(Element and text location data)

========

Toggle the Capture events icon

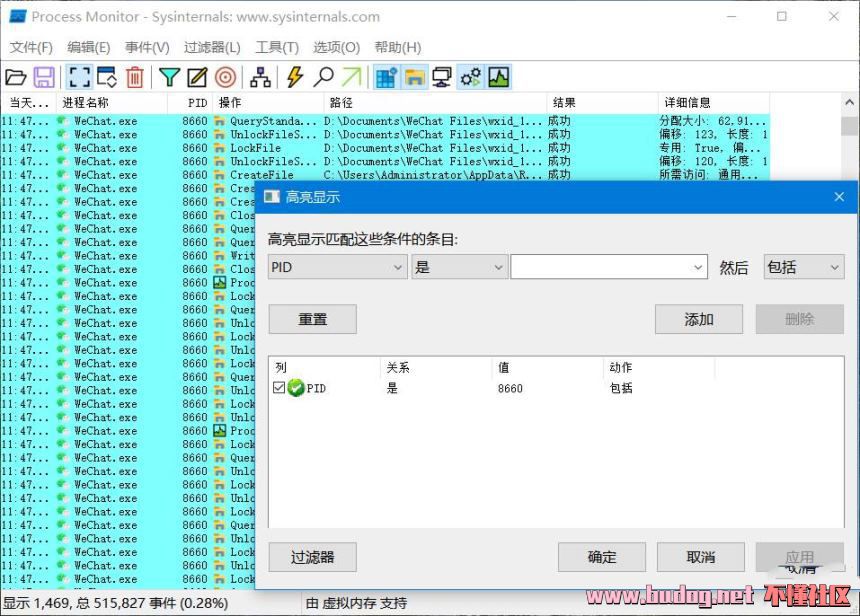(x=79, y=77)
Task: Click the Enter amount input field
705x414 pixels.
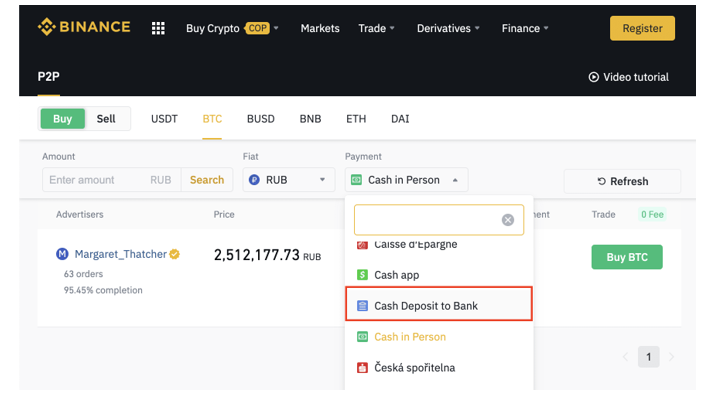Action: pyautogui.click(x=96, y=180)
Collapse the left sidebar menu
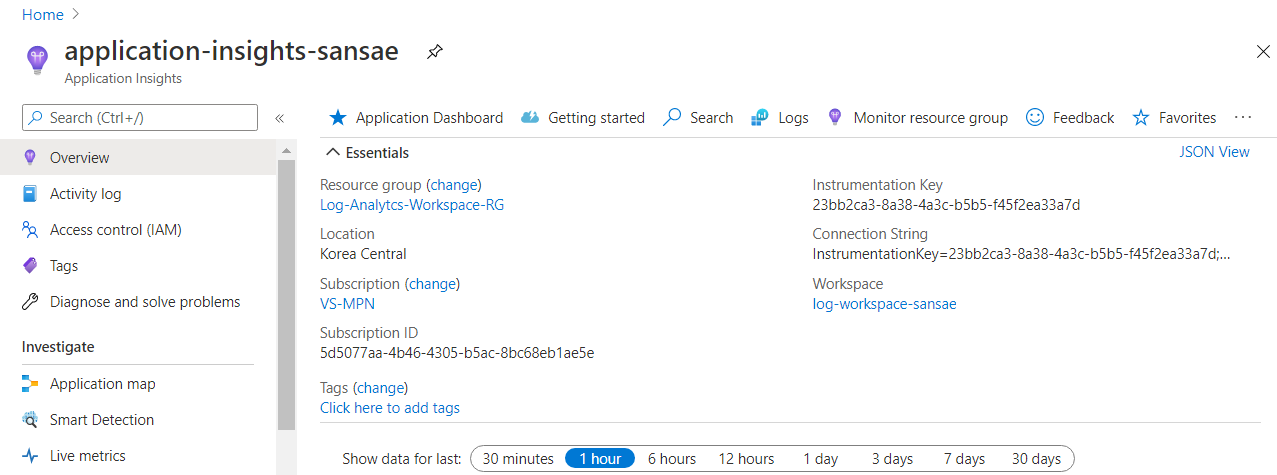 click(279, 118)
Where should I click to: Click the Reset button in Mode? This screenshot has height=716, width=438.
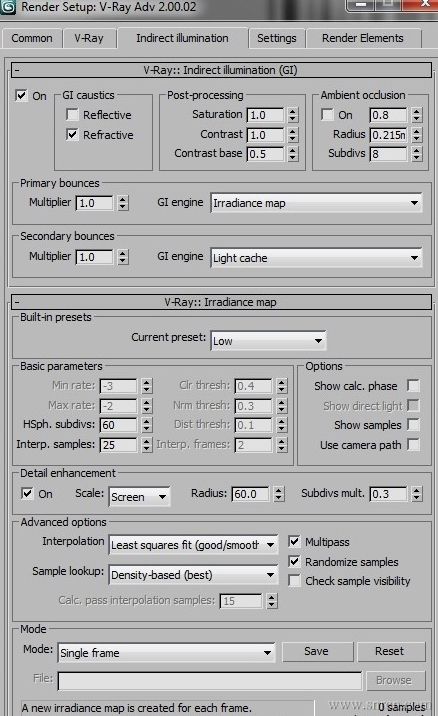coord(391,651)
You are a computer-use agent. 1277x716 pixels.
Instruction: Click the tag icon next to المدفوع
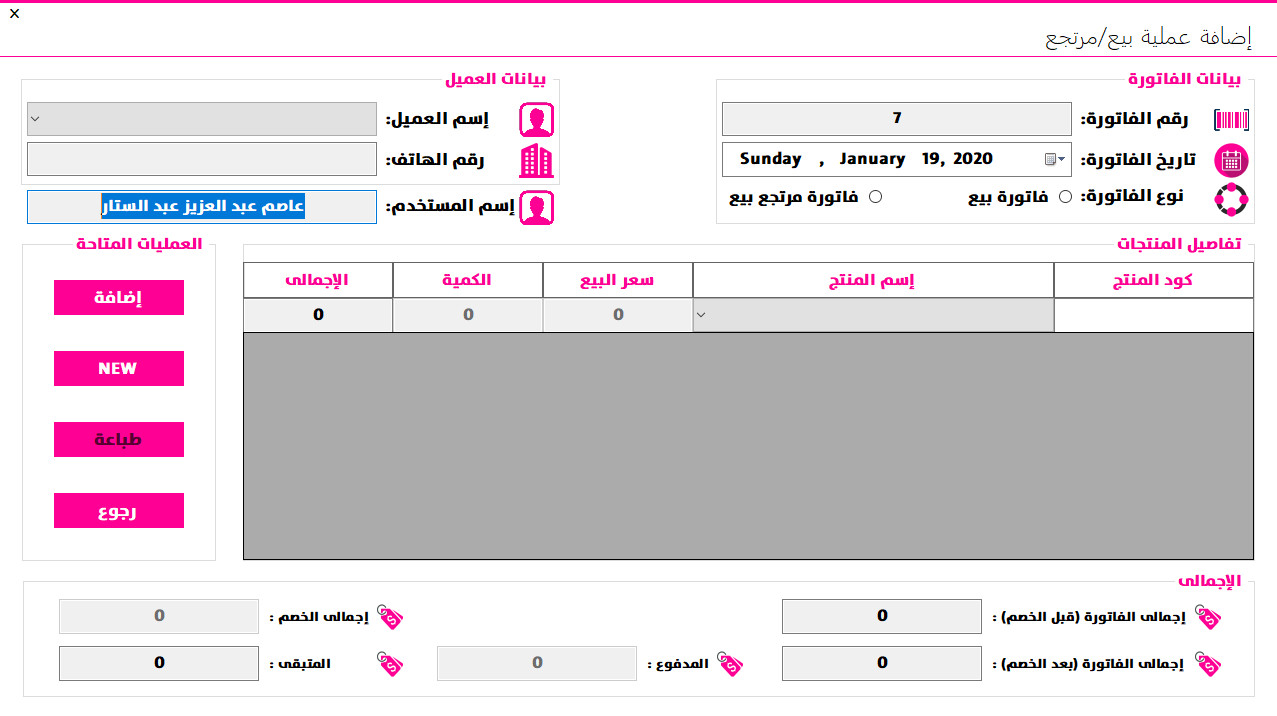click(x=731, y=663)
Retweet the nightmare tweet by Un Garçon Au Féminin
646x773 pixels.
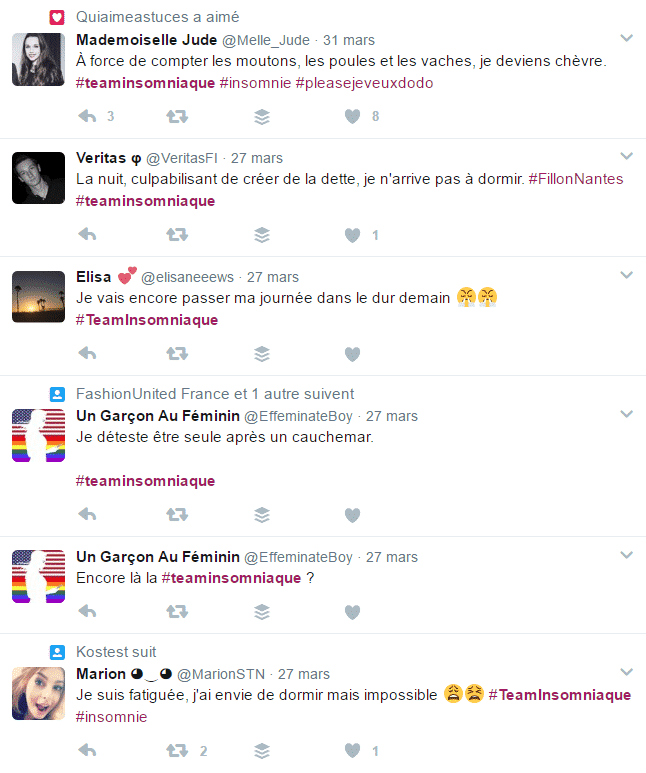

========

* [WHAT IS NEEDED]:
Copy out every line of the entries above word for word, leaving out the pictures.

* [EXERCISE SOLUTION]:
Toggle the Capture events icon

(x=79, y=77)
Task: Click the Enter amount input field
705x414 pixels.
Action: pyautogui.click(x=96, y=180)
Collapse the left sidebar menu
 click(279, 118)
Where should I click to: Click the Reset button in Mode? This screenshot has height=716, width=438.
coord(391,651)
You are a computer-use agent. 1277x716 pixels.
Instruction: Click the tag icon next to المدفوع
click(x=731, y=663)
Retweet the nightmare tweet by Un Garçon Au Féminin
646x773 pixels.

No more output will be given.